(Collected data entries)
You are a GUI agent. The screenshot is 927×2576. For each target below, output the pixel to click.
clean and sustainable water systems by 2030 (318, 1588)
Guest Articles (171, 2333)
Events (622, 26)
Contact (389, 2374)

* Problem statement: Exactly reproduce the lines that run from the line with "clean and sustainable" through the last line of the records, inclusive.

* Written reply:
clean and sustainable water systems by 2030 (318, 1588)
Guest Articles (171, 2333)
Events (622, 26)
Contact (389, 2374)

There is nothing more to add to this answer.